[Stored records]
'''

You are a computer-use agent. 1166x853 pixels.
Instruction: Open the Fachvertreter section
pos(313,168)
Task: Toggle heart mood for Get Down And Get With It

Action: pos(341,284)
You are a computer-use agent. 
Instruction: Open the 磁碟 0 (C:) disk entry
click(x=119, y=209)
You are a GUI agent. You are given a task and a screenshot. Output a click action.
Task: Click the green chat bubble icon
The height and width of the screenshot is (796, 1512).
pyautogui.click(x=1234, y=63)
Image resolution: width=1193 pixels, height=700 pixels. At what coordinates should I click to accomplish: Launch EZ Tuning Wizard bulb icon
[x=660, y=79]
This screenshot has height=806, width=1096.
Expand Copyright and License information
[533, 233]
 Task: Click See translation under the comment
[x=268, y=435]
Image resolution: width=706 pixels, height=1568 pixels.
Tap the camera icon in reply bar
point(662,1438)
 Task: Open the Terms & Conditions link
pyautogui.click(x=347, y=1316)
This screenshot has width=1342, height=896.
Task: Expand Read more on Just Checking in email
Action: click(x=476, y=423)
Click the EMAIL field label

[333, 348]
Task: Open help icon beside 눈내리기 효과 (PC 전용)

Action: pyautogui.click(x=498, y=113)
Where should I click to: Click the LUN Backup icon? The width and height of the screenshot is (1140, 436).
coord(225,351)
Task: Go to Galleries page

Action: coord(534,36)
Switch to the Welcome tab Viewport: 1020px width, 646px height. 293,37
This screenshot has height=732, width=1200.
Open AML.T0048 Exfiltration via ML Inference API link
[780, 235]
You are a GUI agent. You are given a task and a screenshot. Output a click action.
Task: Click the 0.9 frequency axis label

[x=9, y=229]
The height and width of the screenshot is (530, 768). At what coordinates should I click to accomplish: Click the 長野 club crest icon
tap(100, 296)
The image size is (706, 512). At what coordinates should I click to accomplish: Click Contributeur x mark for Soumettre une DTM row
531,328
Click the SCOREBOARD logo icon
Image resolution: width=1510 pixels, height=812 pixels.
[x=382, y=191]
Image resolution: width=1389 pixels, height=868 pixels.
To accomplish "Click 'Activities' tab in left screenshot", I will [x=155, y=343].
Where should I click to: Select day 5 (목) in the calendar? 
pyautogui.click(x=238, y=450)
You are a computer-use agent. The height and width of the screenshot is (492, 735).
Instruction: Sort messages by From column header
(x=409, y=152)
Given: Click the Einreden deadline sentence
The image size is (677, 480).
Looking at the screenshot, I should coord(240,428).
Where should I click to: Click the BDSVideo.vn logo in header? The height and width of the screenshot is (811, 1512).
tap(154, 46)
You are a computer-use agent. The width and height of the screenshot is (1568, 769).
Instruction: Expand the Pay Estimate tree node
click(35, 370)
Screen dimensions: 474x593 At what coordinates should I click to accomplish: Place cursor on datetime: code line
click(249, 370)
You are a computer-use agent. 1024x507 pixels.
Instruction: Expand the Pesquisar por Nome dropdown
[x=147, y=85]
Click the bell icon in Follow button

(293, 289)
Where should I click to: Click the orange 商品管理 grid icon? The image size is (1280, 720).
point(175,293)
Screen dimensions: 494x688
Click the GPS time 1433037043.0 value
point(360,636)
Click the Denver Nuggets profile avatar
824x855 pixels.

'''

Write down the entries above again. Copy them word for word.

You are a computer-use agent. 1166x853 pixels.
Instruction: Open the Fachvertreter section
pos(313,168)
Task: Toggle heart mood for Get Down And Get With It

Action: pos(341,284)
You are a computer-use agent. 
Instruction: Open the 磁碟 0 (C:) disk entry
click(x=119, y=209)
You are a GUI agent. You are given a task and a screenshot. Output a click action.
Task: Click the green chat bubble icon
The height and width of the screenshot is (796, 1512).
pyautogui.click(x=1234, y=63)
Image resolution: width=1193 pixels, height=700 pixels. At what coordinates should I click to accomplish: Launch EZ Tuning Wizard bulb icon
[x=660, y=79]
This screenshot has height=806, width=1096.
Expand Copyright and License information
[533, 233]
 Task: Click See translation under the comment
[x=268, y=435]
Image resolution: width=706 pixels, height=1568 pixels.
Tap the camera icon in reply bar
point(662,1438)
 Task: Open the Terms & Conditions link
pyautogui.click(x=347, y=1316)
This screenshot has width=1342, height=896.
Task: Expand Read more on Just Checking in email
Action: click(x=476, y=423)
Click the EMAIL field label

[333, 348]
Task: Open help icon beside 눈내리기 효과 (PC 전용)

Action: pyautogui.click(x=498, y=113)
Where should I click to: Click the LUN Backup icon? The width and height of the screenshot is (1140, 436).
coord(225,351)
Task: Go to Galleries page

Action: coord(534,36)
Switch to the Welcome tab Viewport: 1020px width, 646px height. 293,37
This screenshot has height=732, width=1200.
Open AML.T0048 Exfiltration via ML Inference API link
[780, 235]
You are a GUI agent. You are given a task and a screenshot. Output a click action.
Task: Click the 0.9 frequency axis label

[x=9, y=229]
The height and width of the screenshot is (530, 768). At what coordinates should I click to accomplish: Click the 長野 club crest icon
tap(100, 296)
The image size is (706, 512). At what coordinates should I click to accomplish: Click Contributeur x mark for Soumettre une DTM row
531,328
Click the SCOREBOARD logo icon
Image resolution: width=1510 pixels, height=812 pixels.
[x=382, y=191]
Image resolution: width=1389 pixels, height=868 pixels.
To accomplish "Click 'Activities' tab in left screenshot", I will [x=155, y=343].
Where should I click to: Select day 5 (목) in the calendar? 
pyautogui.click(x=238, y=450)
You are a computer-use agent. The height and width of the screenshot is (492, 735).
Instruction: Sort messages by From column header
(x=409, y=152)
Given: Click the Einreden deadline sentence
The image size is (677, 480).
Looking at the screenshot, I should coord(240,428).
Where should I click to: Click the BDSVideo.vn logo in header? The height and width of the screenshot is (811, 1512).
tap(154, 46)
You are a computer-use agent. The width and height of the screenshot is (1568, 769).
Instruction: Expand the Pay Estimate tree node
click(35, 370)
Screen dimensions: 474x593 At what coordinates should I click to accomplish: Place cursor on datetime: code line
click(249, 370)
You are a computer-use agent. 1024x507 pixels.
Instruction: Expand the Pesquisar por Nome dropdown
[x=147, y=85]
Click the bell icon in Follow button

(293, 289)
Where should I click to: Click the orange 商品管理 grid icon? The image size is (1280, 720).
point(175,293)
Screen dimensions: 494x688
Click the GPS time 1433037043.0 value
point(360,636)
Click the Denver Nuggets profile avatar
824x855 pixels.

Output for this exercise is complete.